Alicia en el País de las maravillas. Lewis Carroll

 

Estamos recostados y sobre nosotros el cielo con miles de estrellas que nos propone el Planetario de la Ciudad de Buenos Aires. El Festival Nueva Ópera de Buenos Aires eligió un escenario atípico para una ópera, y no es algo casual. Al sentarse allí es imposible no volver a la infancia: a las visitas escolares donde nos mostraron ese universo por primera vez. Ante esta anti ópera de Claude Vivier somos un  anti espectador. Nos corremos del estereotipo de espectador formal para volver a ser niños. Pero esta vez ocupamos el lugar Agni, una niña en su ritual de muerte.

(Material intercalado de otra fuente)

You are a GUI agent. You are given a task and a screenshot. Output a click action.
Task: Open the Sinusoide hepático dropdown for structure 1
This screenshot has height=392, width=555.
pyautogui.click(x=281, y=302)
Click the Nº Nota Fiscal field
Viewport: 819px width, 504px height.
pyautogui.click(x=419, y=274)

Acompañados de diferentes personajes nos adentramos a un mundo maravilloso tal como fuera el de Alicia en el país de las maravillas, por ello encontramos por demás ocurrente que  el primer personaje en interpelarnos sea Lewis Carroll. A través de un excelente trabajo vocal los cantantes interpretan no sólo a sus personajes sino que exploran diferentes sonoridades por fuera de lo estrictamente melódico.  No podemos enmarcar a Kopernikus en un estilo determinado, ya que juega a recopilar texturas de diferentes momentos para alimentar este recorrido hacia la eternidad. Reconocemos desde modelos de motetes hasta armonías corales disonantes. Cada encuentro con los personajes tiene un color musical diferente. Desde la invitación al recorrido de Merlin, hasta la propuesta de estar en una dimensión en la que el amor es la única regla  que nos nombran Tristan e Isolda.

 

Lo que se destaca en esta puesta es la aparición de un nuevo personaje: la cúpula del planetario. La misma no es una mera proyección: no sólo refuerza y acompaña el relato musical, sino que marca los cambios de acto respetando exactamente la rítmica y reforzando la forma. Es excelente el trabajo del director para coordinar a los músicos, los cantantes y dichas proyecciones.

 

Las preguntas emergen en el recorrido dulce hacia la muerte, casi como si fuera un juego. No es un recorrido mórbido ni tenebroso, es un juego de ensoñación. Se nos presenta la muerte como un sueño. ¿Será entonces este cambio de perspectiva el giro copernicano propuesto por Vivier? Recostados en el bosque, escuchamos datos biográficos de diferentes filósofos en una recitación exacta que nos llevan hacia el final. Allí se hizo inminente  preguntarnos si así sonará nuestra muerte,cuáles serán nuestros recuerdos sonoros, y qué personajes vendrán a nuestro encuentro. Adorno estaría conforme con esta obra que dulcemente nos saca de la alienación. De todas maneras son preguntas que no dejan de ser inquietantes, quizás por ello algunos espectadores prefieren salir de la sala y no continuar el recorrido ante el vértigo de encontrar sus respuestas.

 

Libreto y música: Claude Vivier /dirección musical: Sebastián Zubieta /puesta visual y proyecciones: Sergio Policicchio
Elenco: Katharine Dain (coloratura),  Amy Goldin (soprano), Hai-Ting Chinn (mezzo-soprano), Kirsten Sollek (contralto), Christopher Herbert (barítono), Joseph Beutel (barítono), Steven Hrycelak (bajo).Violín: Daniel Robuschi
trompeta: Julián Goldstein /trombón: Damián Stepaniuk /oboe: Michelle Wong /clarinete 1: Federico Landaburu/
clarinete 2: Uriel Kauffman/clarinete 3: Alejandro Cancelos
sobretitulado: Fara Korsunsky
Planetario Galileo Galilei Caba / 2, 3 y 4 de agosto de 2018

¿Por qué Escritos Musicológicos Tempranos?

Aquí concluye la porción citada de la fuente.